Summary
Dr. Dominic D'Agostino joins Shawn Baker to discuss how ketogenic diets and exogenous ketones may benefit cancer treatment and traumatic brain injury. They cover the role of systemic inflammation and the blood-brain barrier, how ketones alter tumor metabolism, and the clinical research behind using nutritional ketosis as a therapeutic tool.
Key Points
- Ketogenic diets exploit the metabolic inflexibility of cancer cells, which rely heavily on glucose and cannot efficiently use ketones for energy.
- Exogenous ketones (beta-hydroxybutyrate salts or esters) can raise blood ketone levels without strict dietary carb restriction, offering a more accessible therapeutic option.
- Nutritional ketosis reduces systemic inflammation by lowering blood glucose and insulin, both of which fuel tumor growth pathways.
- For traumatic brain injury, ketones provide an alternative fuel source when glucose metabolism in the brain is impaired post-injury.
- Therapeutic ketone levels for cancer and brain injury protocols are typically 1.5-3.0 mmol/L, higher than what most casual keto dieters achieve.

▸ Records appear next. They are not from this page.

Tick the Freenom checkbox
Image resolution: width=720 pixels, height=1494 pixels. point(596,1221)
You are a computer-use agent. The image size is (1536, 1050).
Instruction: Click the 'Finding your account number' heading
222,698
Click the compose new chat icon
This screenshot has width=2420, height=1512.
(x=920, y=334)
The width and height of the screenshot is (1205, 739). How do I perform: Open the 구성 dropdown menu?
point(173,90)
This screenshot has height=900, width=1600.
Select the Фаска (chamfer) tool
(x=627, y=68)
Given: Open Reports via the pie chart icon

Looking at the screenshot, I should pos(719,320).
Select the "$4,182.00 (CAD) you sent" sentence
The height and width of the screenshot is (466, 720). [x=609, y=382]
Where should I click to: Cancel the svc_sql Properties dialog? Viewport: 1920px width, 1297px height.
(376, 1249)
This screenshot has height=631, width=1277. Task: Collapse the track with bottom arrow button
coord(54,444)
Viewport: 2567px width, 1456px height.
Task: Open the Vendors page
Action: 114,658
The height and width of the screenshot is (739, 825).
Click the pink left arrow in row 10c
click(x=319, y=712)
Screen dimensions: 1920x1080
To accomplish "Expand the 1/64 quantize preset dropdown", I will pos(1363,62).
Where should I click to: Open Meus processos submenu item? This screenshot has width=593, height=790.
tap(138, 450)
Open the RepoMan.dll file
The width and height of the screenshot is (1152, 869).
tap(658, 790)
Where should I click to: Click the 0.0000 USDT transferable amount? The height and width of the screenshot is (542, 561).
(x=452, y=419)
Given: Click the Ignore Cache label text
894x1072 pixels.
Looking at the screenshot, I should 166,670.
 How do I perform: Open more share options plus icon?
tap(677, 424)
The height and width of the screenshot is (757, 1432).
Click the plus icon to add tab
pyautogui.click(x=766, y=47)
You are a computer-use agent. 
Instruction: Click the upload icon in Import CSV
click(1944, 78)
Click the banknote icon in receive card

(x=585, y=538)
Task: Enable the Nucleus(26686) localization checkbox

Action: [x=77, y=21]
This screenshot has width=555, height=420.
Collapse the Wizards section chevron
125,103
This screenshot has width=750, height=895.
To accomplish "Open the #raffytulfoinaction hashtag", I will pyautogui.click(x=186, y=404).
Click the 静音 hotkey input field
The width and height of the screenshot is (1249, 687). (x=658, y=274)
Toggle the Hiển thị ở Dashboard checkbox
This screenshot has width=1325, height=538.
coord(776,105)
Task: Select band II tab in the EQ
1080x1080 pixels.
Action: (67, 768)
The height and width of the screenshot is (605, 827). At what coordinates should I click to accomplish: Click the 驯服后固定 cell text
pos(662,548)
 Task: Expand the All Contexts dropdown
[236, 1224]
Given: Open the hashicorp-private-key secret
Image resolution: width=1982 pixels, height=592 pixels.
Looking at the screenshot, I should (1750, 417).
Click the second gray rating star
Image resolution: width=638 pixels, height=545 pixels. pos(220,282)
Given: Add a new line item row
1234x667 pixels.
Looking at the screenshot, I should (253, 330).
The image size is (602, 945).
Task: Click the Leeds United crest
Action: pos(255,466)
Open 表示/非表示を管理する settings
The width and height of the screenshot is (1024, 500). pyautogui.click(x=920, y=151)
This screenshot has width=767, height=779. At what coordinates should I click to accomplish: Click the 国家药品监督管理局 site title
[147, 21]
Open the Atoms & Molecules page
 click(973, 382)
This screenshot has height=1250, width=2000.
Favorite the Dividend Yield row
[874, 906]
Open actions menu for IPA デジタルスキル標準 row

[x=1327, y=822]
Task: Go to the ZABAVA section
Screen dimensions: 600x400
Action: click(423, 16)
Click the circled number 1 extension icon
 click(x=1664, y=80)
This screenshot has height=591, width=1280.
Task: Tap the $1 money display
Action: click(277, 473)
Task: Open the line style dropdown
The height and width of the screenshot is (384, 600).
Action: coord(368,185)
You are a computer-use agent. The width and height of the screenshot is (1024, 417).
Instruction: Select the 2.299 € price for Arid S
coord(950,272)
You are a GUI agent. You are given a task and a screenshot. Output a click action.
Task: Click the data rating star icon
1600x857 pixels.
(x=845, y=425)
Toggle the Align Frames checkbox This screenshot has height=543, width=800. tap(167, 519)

- Combining ketogenic diets with standard cancer treatments (chemo, radiation) may enhance efficacy by starving cancer cells of glucose while protecting healthy tissue.
Key Moments
Therapeutic ketosis allows survival in extreme environments
Dom D'Agostino describes how animals in therapeutic ketosis can survive extreme environmental conditions that would otherwise kill them, a finding that drove his excitement for ketone research.
"When we put animals inside an environmental chambers, you know, and push them to with a protocol that would typically kill them, if they're in, if they're in therapeutic ketosis, they can survive extreme environments that would otherwise kill the animal."
Optimal ketone levels for health versus disease management
D'Agostino recommends mildly elevated ketones of 0.5 to 1.5 mmol/L for general health, with higher levels of 2 to 4 mmol/L for managing conditions like epilepsy or cancer.
"I think, I think the sweet spot for me is just getting ketones mildly elevated 0.5 to 1.5 in that range, you know, for the average person, you know, if you're, if you're using this to manage a metabolic condition or epilepsy or cancer or something like that, maybe two to three, or four would be better ketone levels."
Combining keto with intermittent fasting for metabolic switching
D'Agostino explains that combining a ketogenic diet with time-restricted feeding is synergistic for fat oxidation, especially as metabolic flexibility declines with aging.
"So if someone's doing a ketogenic diet, and they simultaneously, you know, do do intermittent fasting or time restricted feeding those two things are pretty synergistic and as we age, that may be a way to further augment our fat oxidation."
Ketogenic diet with exogenous ketones for traumatic brain injury
For penetrating traumatic brain injuries, about 80% of patients develop seizures, making the ketogenic diet supplemented with MCT or exogenous ketones near standard of care.
"If you have a penetrating traumatic brain injury about 80% of those guys have seizures. So in that context, the ketogenic diet is not only useful is almost a standard to care, it can be because some of those users are also drug resistant."